Even if radio wasn’t the spouse it always used to be, labels always have their mistress on the side – MTV and its music videos – or do they? Generation X (now in their thirties and watching more “Barney” and “Dora the Explorer” than Duran Duran videos these days) immediately fell in love with the idea of music and video with the launch of MTV. But today’s kids are Internet babies who don’t love music video like Gen X. Labels loved the idea of music videos, because for a few hundred thousand (soon to be a few million a few years down the road) dollars, they could craft stars, super groups and boy bands that looked as good as they could play. It wasn’t a decade before the labels took it too far, resulting in the likes of New Kids on the Block, the Spice Girls and Backstreet Boys. Soon bands across entire major labels couldn’t play a drum fill or a guitar solo, but their faces were plastered on the front of People and Seventeen magazines. Nobody suggested they spend less time with their publicists or lunching at the Ivy, Mr. Chow or Nobu and more time taking some lessons. They just stole a beat or a melody from James Brown or Parliament and cranked out another paper-thin hit.

Now with downloadable music booming, the arrogance and the widespread ignorance of the music industry are catching up with the business of music. The days of selling 30 billion dollars worth of music a year are long gone. Since the late 1990s, you couldn’t find a label executive who wouldn’t get very animated about how Napster was the sole cause of the business maladies. Nobody, other than the actual music consumers, was noticing that the CD is a tired media format that isn’t worth $16 anymore and that Napster has reinvented itself by 2005.

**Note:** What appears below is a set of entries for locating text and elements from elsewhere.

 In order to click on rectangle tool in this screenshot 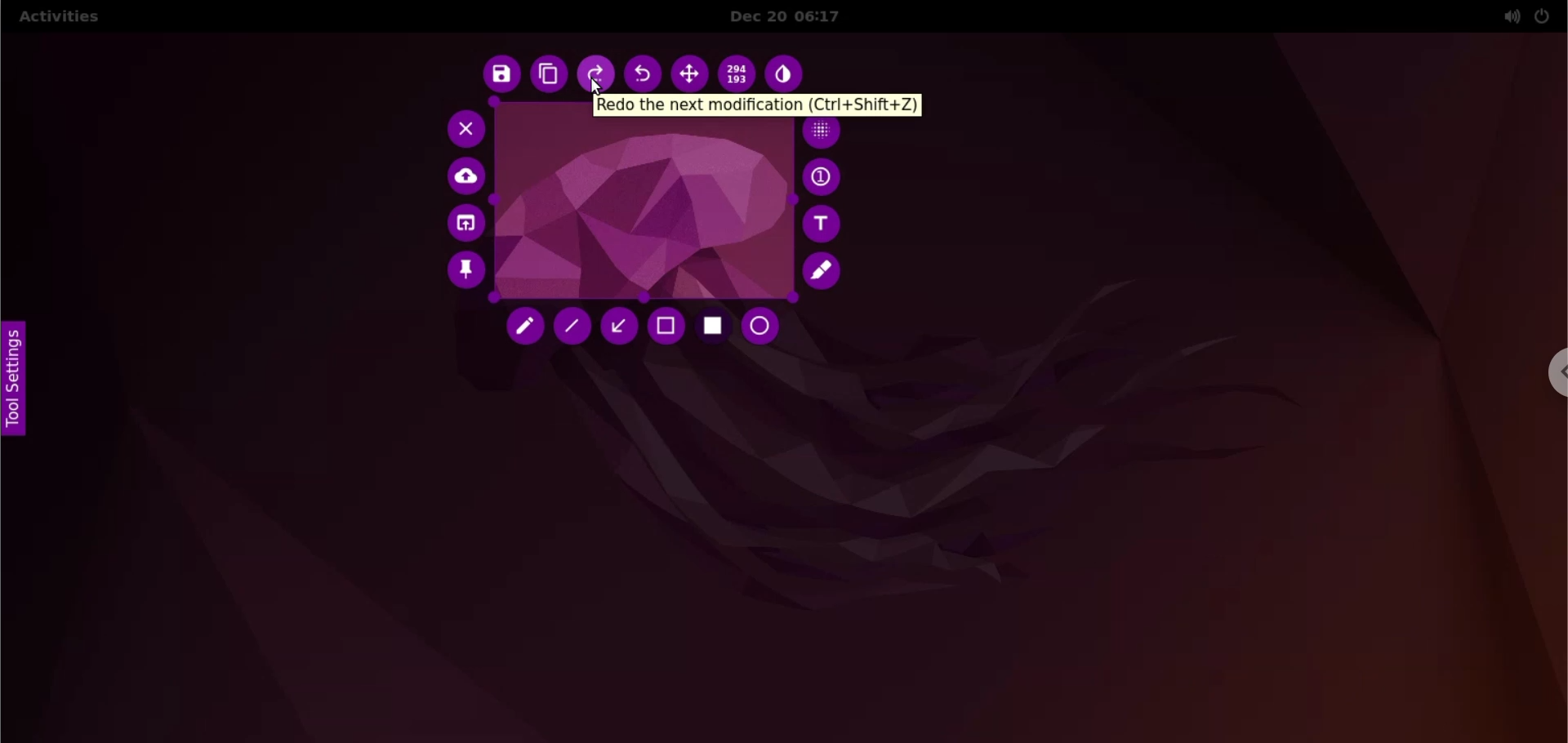, I will do `click(714, 328)`.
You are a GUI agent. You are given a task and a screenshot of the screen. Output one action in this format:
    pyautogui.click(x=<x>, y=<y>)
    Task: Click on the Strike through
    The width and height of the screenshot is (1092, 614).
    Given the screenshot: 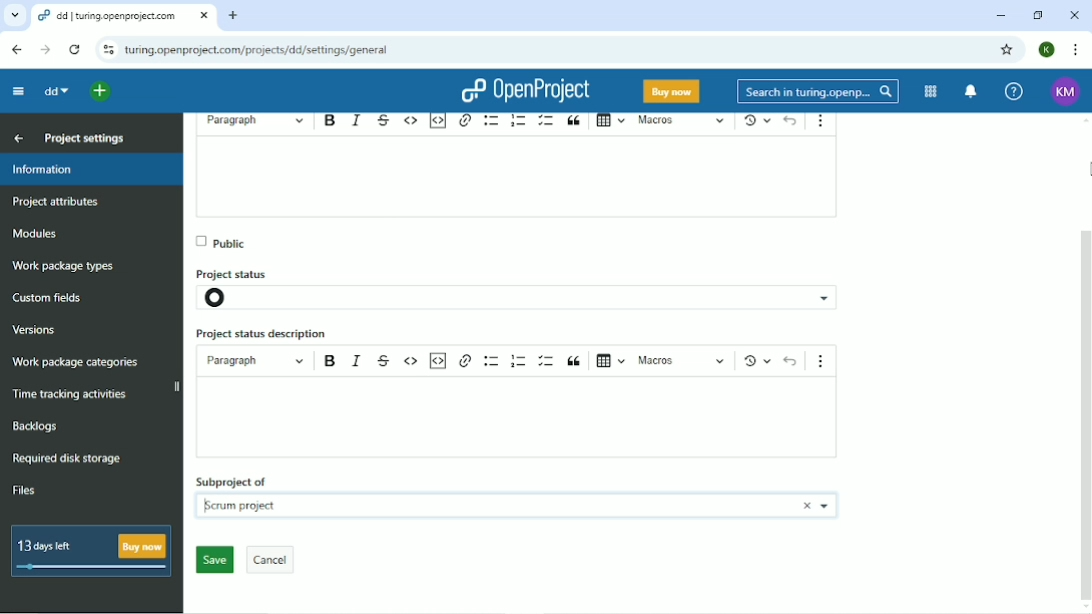 What is the action you would take?
    pyautogui.click(x=383, y=122)
    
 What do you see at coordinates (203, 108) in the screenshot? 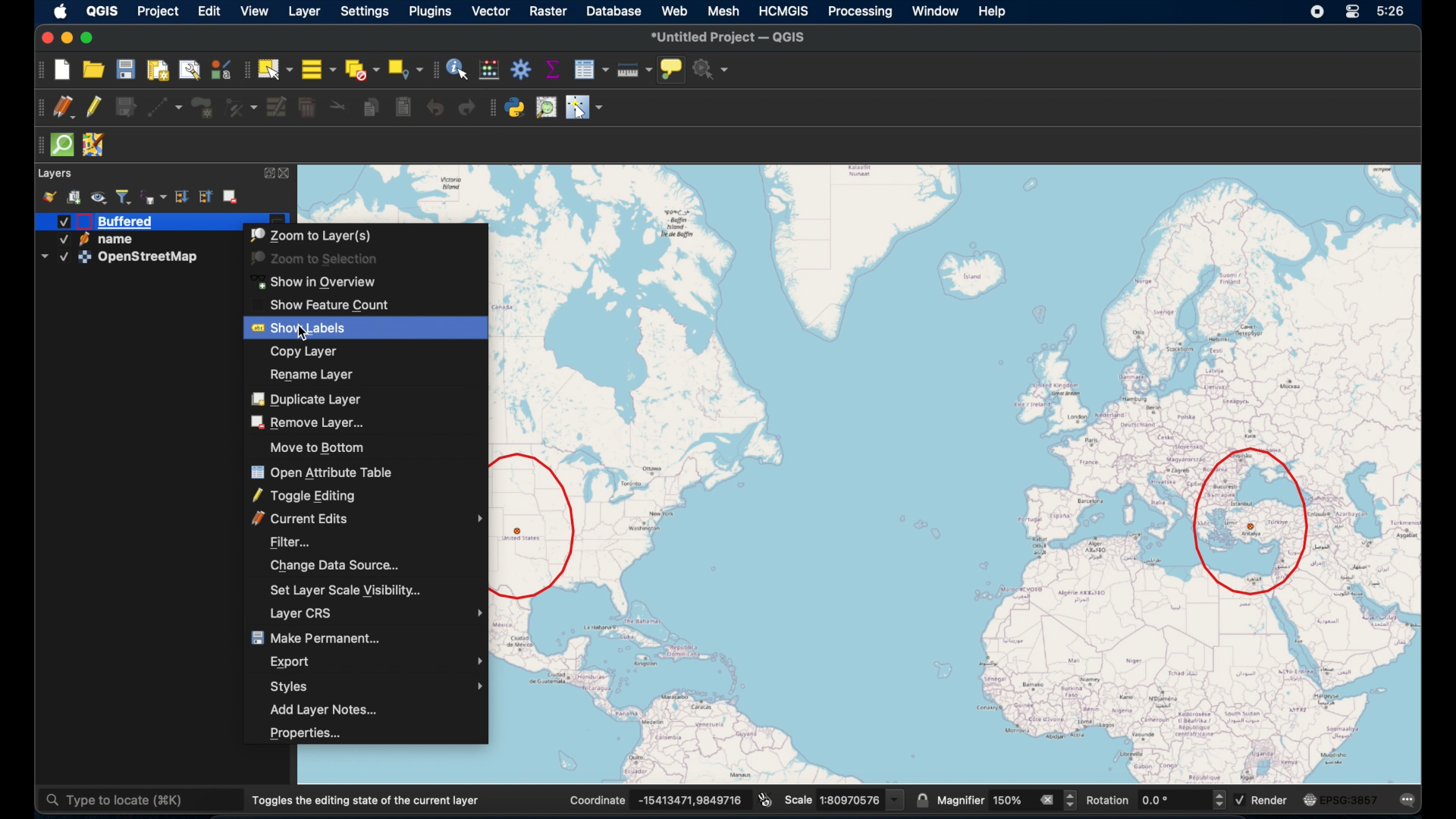
I see `all polygon feature` at bounding box center [203, 108].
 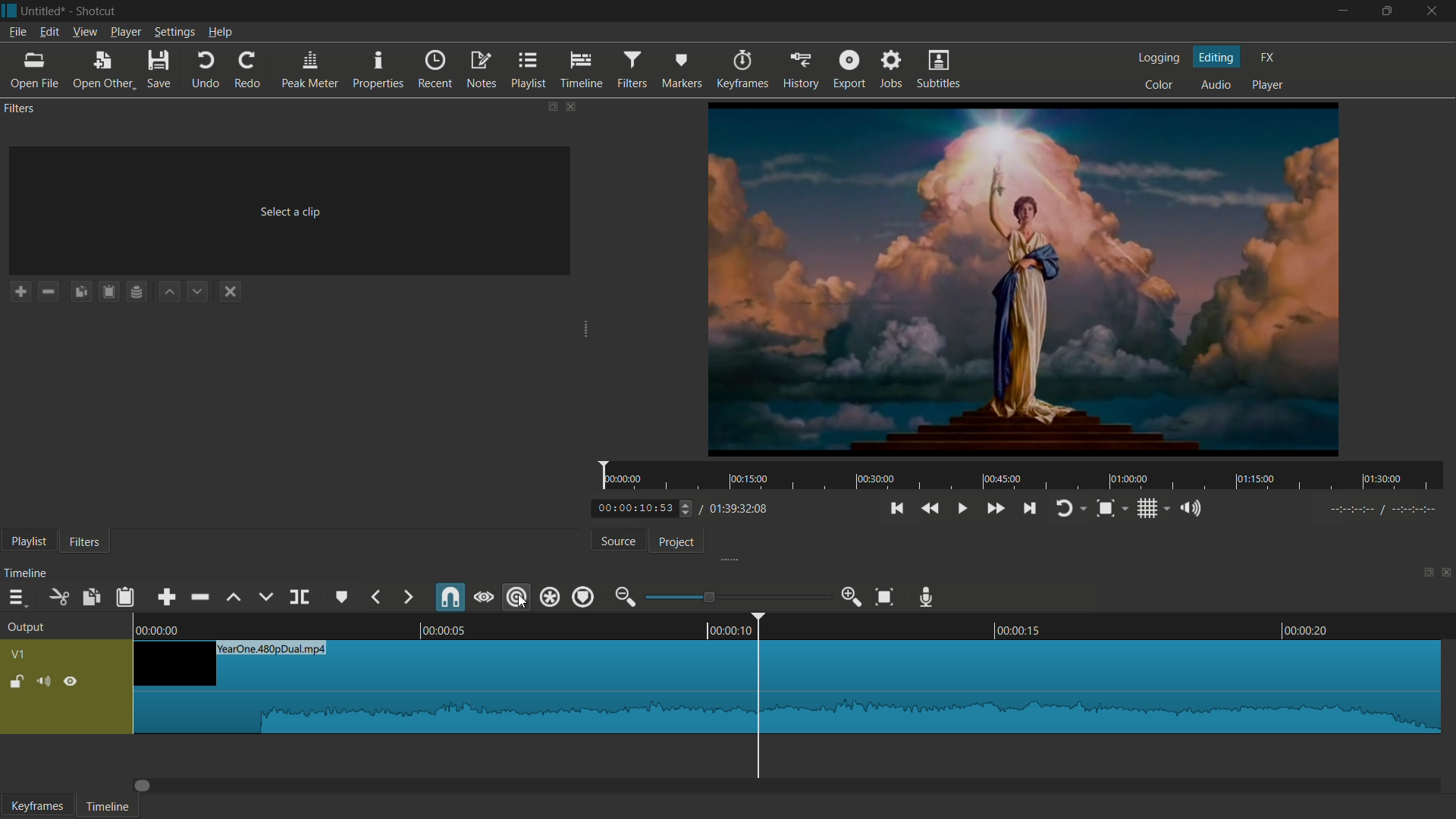 I want to click on 00:00:15, so click(x=1019, y=628).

What the labels have accomplished by their wise lineage of decisions is to revert back to the business of selling singles like they did in the 1950s. They have truly killed the goose that laid the golden egg. For all of the pompous statements, the RIAA John Doe lawsuits and the lack of attention to the quality or the format that the industry sells, the simple fact is, there isn’t one record executive who can even hope to carry Steven Jobs’ briefcase to work for him. And after reinventing the personal computer (more than once), reigning supreme in the world of Hollywood movies, Jobs has found a way to monetize both the hardware and software needed to sell music to today’s Generation Y kids, not to mention the older demographics who also love iTunes and iPods. The problem is, by embracing downloadable music with such enthusiasm, the labels may never be able to get back to what made them great, which was selling albums. My advice to the music industry is to formally ask Steven Jobs to gas up the Gulfstream 5 and fly in to see the major label heads and consult with them about how they can add value to an album, much like Jobs does with his entry-level G5 desktop computer or his 20-inch LCD monitors (priced at $1,995 and $799 respectively – many hundreds of dollars over the best comparable PCs running Windows). And, instead of arguing with him or allowing the gutless entertainment lawyers to worry about antitrust, actually listen to what he has to say. If the majors stay the course much like another losing battle I can think of in the Middle East, expect to see continued failure. Failure that sees record sales slip away until the only way anyone wants to buy music is for pennies per song.